One year ago it appeared the Fed was prepared to start raising interest rates as the economy looked like it was starting to walk instead of crawl. Investors were looking at a July rate bump then later in September and October and surely by December of 2015 the Federal Funds rate – the rate banks charge one another for short-term, overnight lending- would be closer to 1.25%. Today it’s at 0.50% with a new round of two-day meeting of the FOMC starting today. Will the Fed move? Does it matter?

Okay, let’s consider a few observations. The Fed Funds rate has effectively been held at zero for what, years? Prior to a 0.25% hike last December the last time the Fed Funds rate was increased was a decade ago. But consider the rate bump last December, what happened? It’s hard to make a direct correlation between borrowing costs of banks and stocks but at one time the Dow was above 18000 for a relatively extended period before heading below 16000 earlier this year. Today, the Dow is just above 17000 and is tracking the price of oil more than anything else. If the Fed did increase rates by another 0.25% what might happen?

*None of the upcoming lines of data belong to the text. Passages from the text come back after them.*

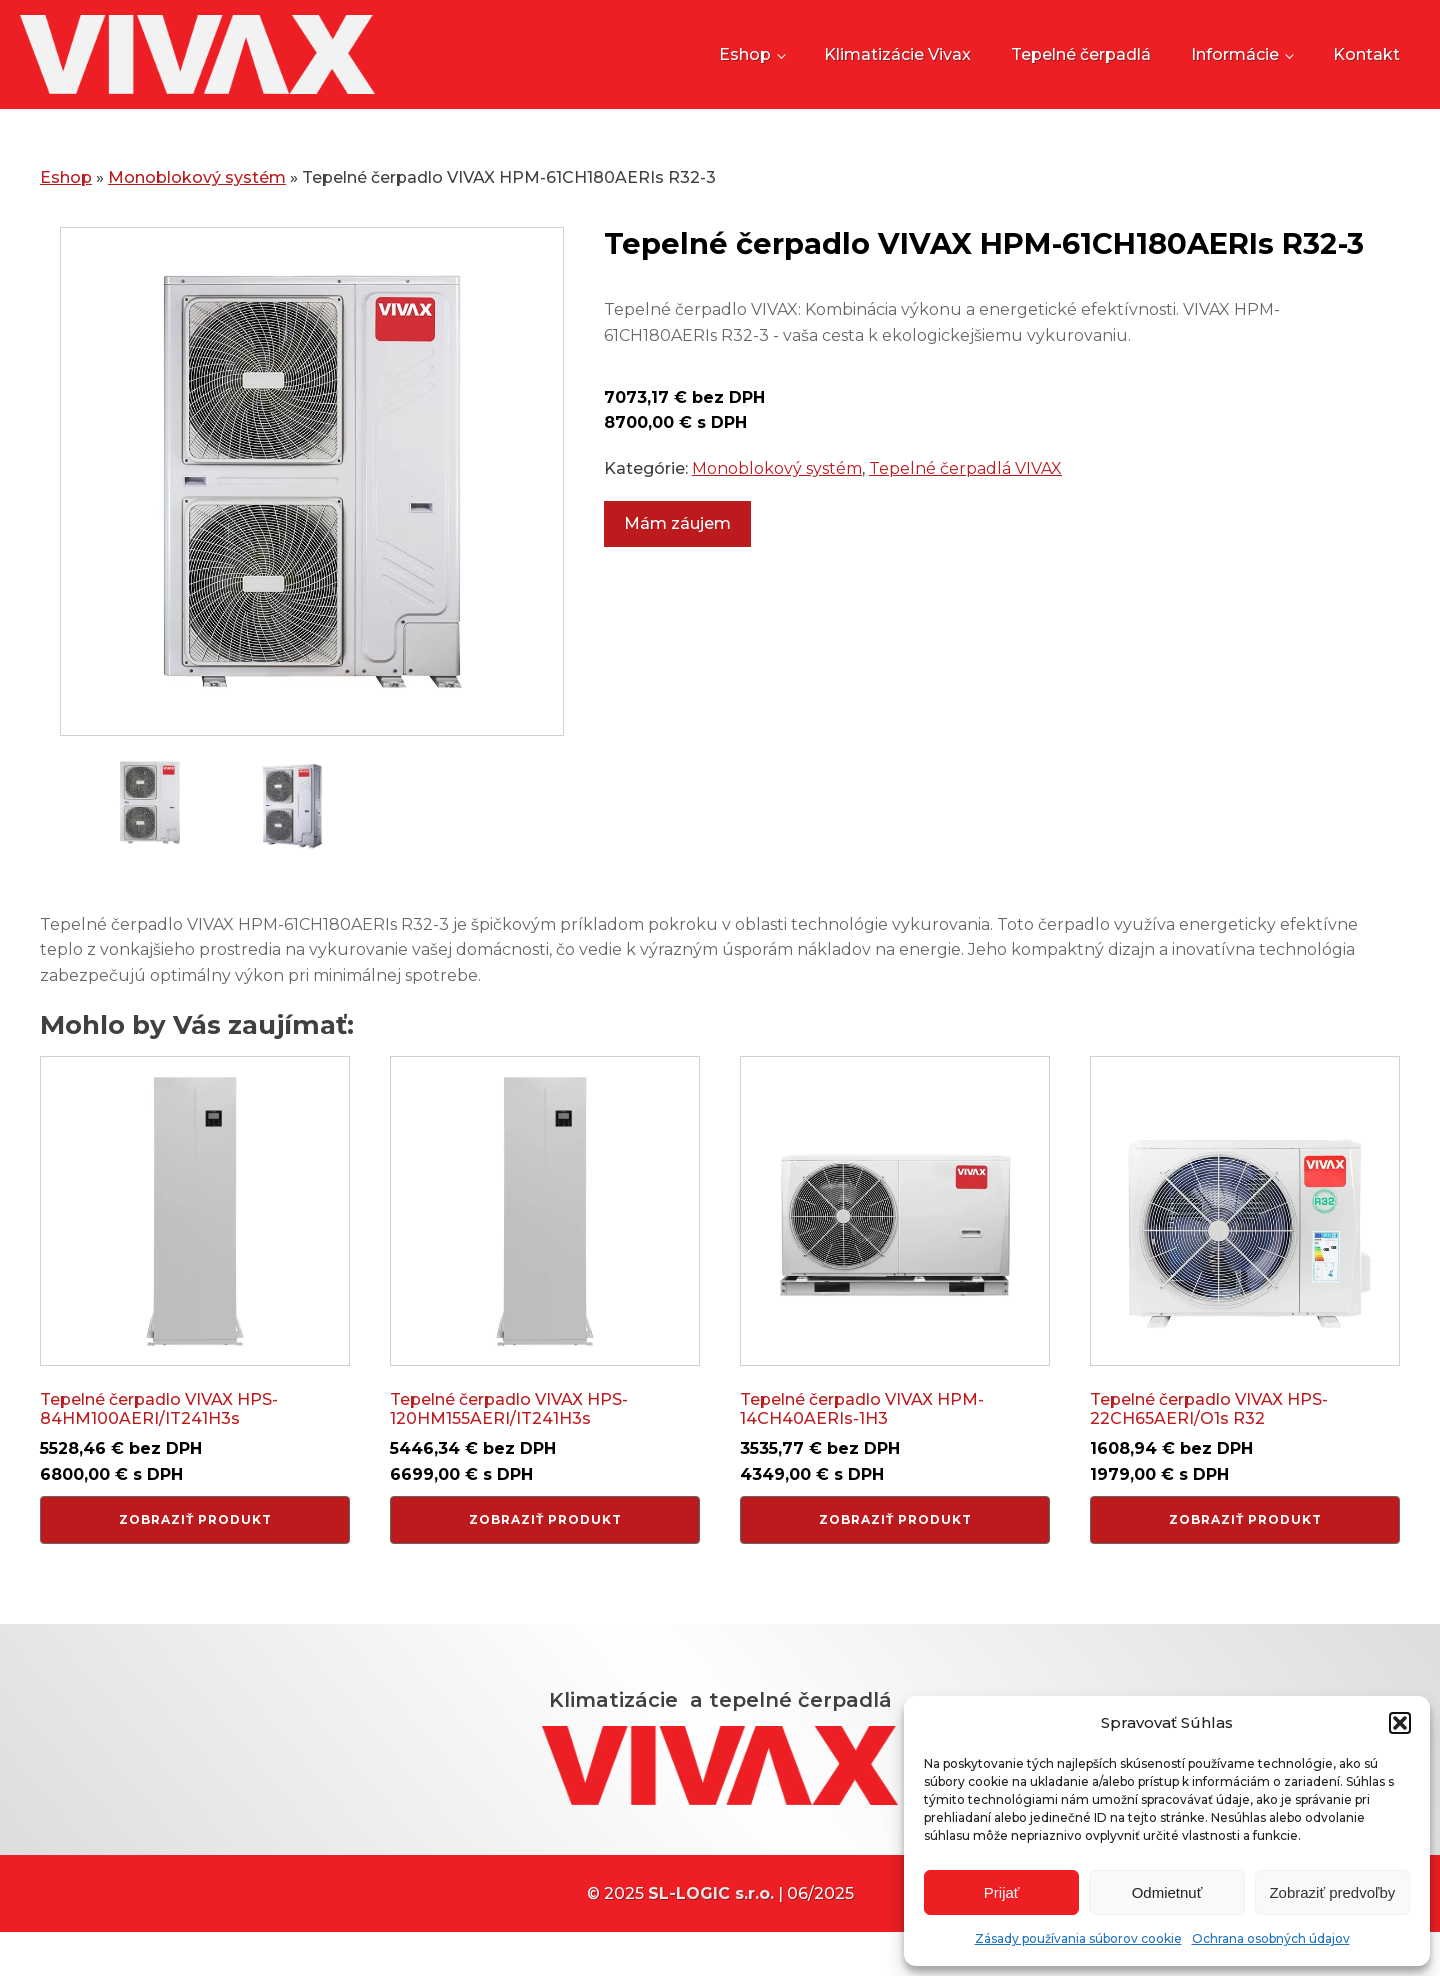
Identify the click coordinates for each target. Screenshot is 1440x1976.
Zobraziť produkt (195, 1530)
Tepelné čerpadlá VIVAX (965, 479)
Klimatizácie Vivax (897, 59)
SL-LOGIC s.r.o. (711, 1915)
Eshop (745, 59)
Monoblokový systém (197, 188)
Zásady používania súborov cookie (1078, 1938)
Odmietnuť (1167, 1892)
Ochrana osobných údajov (1271, 1938)
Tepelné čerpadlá (1081, 59)
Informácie (1235, 59)
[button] (1400, 1723)
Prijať (1002, 1892)
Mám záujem (677, 534)
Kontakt (1366, 59)
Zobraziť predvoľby (1332, 1892)
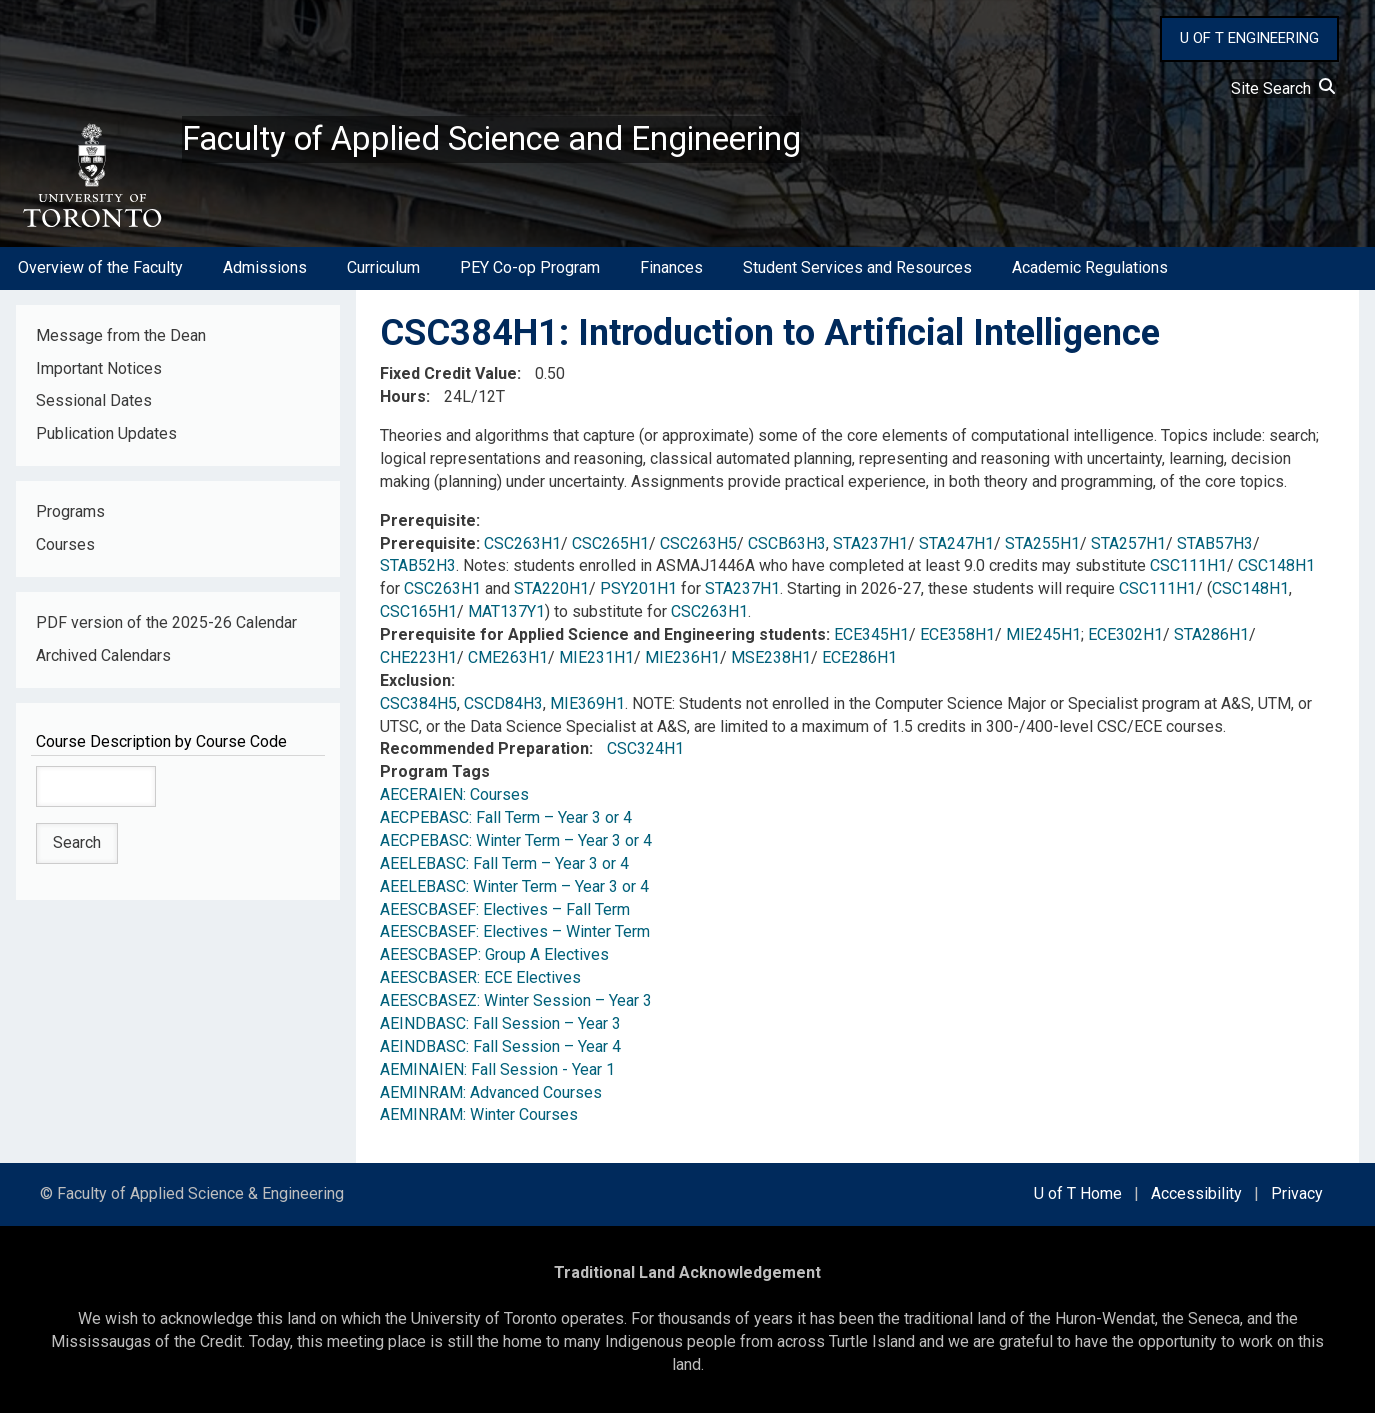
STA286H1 (1211, 640)
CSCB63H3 (787, 548)
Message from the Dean (121, 340)
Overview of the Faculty (100, 273)
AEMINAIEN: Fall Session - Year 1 (497, 1074)
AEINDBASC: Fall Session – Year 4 (500, 1052)
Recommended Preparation (484, 754)
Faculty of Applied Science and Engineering (523, 141)
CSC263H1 (522, 548)
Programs (70, 517)
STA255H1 (1042, 548)
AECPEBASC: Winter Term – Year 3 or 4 (516, 846)
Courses (65, 550)
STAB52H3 (418, 571)
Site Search (1283, 88)
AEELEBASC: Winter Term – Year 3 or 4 (514, 891)
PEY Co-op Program (530, 273)
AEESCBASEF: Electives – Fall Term (505, 914)
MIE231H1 (596, 663)
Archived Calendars (103, 661)
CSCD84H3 (503, 708)
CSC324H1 (645, 754)
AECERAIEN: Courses (454, 800)
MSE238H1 (771, 663)
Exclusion (415, 686)
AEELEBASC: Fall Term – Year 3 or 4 (504, 869)
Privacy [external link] (1297, 1199)
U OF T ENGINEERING (1249, 38)
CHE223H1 (418, 663)
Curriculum (383, 273)
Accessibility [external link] (1196, 1199)
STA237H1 (870, 548)
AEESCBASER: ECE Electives (480, 983)
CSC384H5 (418, 708)
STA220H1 (551, 594)
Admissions (265, 273)
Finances (671, 273)
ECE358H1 (957, 640)
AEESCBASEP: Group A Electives (494, 960)
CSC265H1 (610, 548)
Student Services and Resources (857, 273)
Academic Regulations (1090, 273)
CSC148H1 (1276, 571)
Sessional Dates (94, 406)
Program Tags (435, 777)
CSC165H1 (418, 617)
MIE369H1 (587, 708)
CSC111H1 (1188, 571)
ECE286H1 (859, 663)
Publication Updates (106, 439)
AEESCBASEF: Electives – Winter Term (515, 937)
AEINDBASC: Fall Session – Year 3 (500, 1029)
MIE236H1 (682, 663)
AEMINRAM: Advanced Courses (491, 1097)
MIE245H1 (1043, 640)
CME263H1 (508, 663)
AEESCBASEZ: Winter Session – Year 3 (516, 1006)
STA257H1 (1128, 548)
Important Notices (99, 373)
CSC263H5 (698, 548)
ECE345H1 (871, 640)
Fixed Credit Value (448, 379)
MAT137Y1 (506, 617)
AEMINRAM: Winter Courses (479, 1120)
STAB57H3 (1215, 548)
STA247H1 (956, 548)
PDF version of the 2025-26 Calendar (166, 628)
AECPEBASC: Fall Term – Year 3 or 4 (506, 823)
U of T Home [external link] (1078, 1199)
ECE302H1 (1125, 640)
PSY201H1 (638, 594)
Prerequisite (428, 525)
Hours (403, 402)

The initial reaction by stocks would be a pullback as the perception is that borrowing would slow down due to the impending rise in interest rates. That’s the standard response and as such mortgage rates would soon follow suit as would most all forms of borrowing. But again, does it matter? As it relates to a mortgage for a single residential property what happens when rates go up by 0.25%? On a $200,000 30 year note the rise in payment is an earth-shattering- wait for it- $27. You can’t buy an extra-large pizza with drinks for $27. The FOMC will conclude its two day meetings tomorrow, March 16 and either the Fed will raise rates or it won’t. Either way, its’ quite possible not much will happen as a result.